:: Exercise requirements ::
Please write out the records from the line with "bekijk 'Bubala' (306, 1581)" up to and including the line with "00073 (48, 931)" as a two-column CSV with the columns text and answer, one row for each record that has an answer. Put each value in its own quoted field and replace any line breaks with spaces.
--- Task material ---
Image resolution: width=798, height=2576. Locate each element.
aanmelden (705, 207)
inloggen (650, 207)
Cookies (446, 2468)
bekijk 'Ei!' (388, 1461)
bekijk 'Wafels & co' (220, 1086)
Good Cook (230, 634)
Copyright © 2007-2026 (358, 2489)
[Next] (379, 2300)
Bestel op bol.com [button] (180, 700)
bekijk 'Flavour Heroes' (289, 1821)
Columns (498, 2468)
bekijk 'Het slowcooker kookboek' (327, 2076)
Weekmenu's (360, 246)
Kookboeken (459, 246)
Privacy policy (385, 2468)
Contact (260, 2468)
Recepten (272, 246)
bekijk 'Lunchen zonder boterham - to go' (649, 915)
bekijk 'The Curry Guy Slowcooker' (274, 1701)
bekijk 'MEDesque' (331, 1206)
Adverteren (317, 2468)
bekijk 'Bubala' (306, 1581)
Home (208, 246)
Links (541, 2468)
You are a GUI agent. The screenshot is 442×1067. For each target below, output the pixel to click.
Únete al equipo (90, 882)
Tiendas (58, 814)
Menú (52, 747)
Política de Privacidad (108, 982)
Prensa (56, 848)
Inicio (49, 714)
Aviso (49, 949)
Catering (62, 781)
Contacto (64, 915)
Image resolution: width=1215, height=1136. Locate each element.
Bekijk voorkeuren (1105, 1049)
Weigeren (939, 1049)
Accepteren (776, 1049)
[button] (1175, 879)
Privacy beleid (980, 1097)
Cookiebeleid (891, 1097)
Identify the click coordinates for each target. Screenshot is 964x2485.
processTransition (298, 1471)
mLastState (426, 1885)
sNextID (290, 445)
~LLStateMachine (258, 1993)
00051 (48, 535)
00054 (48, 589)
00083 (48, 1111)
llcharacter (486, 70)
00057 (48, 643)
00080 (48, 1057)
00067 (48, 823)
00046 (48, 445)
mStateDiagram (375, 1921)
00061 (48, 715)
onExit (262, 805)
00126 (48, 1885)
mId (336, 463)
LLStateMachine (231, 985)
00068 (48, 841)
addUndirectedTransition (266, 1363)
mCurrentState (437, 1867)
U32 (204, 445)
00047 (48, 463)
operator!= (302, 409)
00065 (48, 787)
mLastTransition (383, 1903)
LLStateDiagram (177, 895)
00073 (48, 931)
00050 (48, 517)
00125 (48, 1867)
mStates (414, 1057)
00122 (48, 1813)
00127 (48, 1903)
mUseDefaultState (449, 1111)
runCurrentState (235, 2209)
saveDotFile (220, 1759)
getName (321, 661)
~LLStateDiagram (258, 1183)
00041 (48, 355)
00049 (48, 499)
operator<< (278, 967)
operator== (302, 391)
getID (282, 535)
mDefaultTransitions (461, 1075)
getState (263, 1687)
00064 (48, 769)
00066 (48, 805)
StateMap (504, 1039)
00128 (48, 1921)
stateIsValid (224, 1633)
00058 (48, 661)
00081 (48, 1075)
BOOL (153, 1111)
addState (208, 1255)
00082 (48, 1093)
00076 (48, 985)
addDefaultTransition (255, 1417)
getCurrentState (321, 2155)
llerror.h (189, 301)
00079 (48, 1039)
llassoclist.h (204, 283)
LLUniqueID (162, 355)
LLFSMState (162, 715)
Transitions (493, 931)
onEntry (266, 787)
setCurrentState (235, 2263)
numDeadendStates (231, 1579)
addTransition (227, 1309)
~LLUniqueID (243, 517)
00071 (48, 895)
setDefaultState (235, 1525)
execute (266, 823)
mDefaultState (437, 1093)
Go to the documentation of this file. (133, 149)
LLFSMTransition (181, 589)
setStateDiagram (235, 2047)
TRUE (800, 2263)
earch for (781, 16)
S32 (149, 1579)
---
:: Solved exercise ::
text,answer
"bekijk 'Bubala'","(306, 1581)"
"Home","(208, 246)"
"Links","(541, 2468)"
"You are a GUI agent. The screenshot is 442×1067. For each target below, output the pixel to click. Únete al equipo","(90, 882)"
"Tiendas","(58, 814)"
"Menú","(52, 747)"
"Política de Privacidad","(108, 982)"
"Prensa","(56, 848)"
"Inicio","(49, 714)"
"Aviso","(49, 949)"
"Catering","(62, 781)"
"Contacto","(64, 915)"
"Image resolution: width=1215, height=1136. Locate each element. Bekijk voorkeuren","(1105, 1049)"
"Weigeren","(939, 1049)"
"Accepteren","(776, 1049)"
"[button]","(1175, 879)"
"Privacy beleid","(980, 1097)"
"Cookiebeleid","(891, 1097)"
"Identify the click coordinates for each target. Screenshot is 964x2485. processTransition","(298, 1471)"
"mLastState","(426, 1885)"
"sNextID","(290, 445)"
"~LLStateMachine","(258, 1993)"
"00051","(48, 535)"
"00054","(48, 589)"
"00083","(48, 1111)"
"llcharacter","(486, 70)"
"00057","(48, 643)"
"00080","(48, 1057)"
"00067","(48, 823)"
"00046","(48, 445)"
"mStateDiagram","(375, 1921)"
"00061","(48, 715)"
"onExit","(262, 805)"
"00126","(48, 1885)"
"mId","(336, 463)"
"LLStateMachine","(231, 985)"
"00068","(48, 841)"
"addUndirectedTransition","(266, 1363)"
"mCurrentState","(437, 1867)"
"U32","(204, 445)"
"00047","(48, 463)"
"operator!=","(302, 409)"
"00065","(48, 787)"
"mLastTransition","(383, 1903)"
"LLStateDiagram","(177, 895)"
"00073","(48, 931)"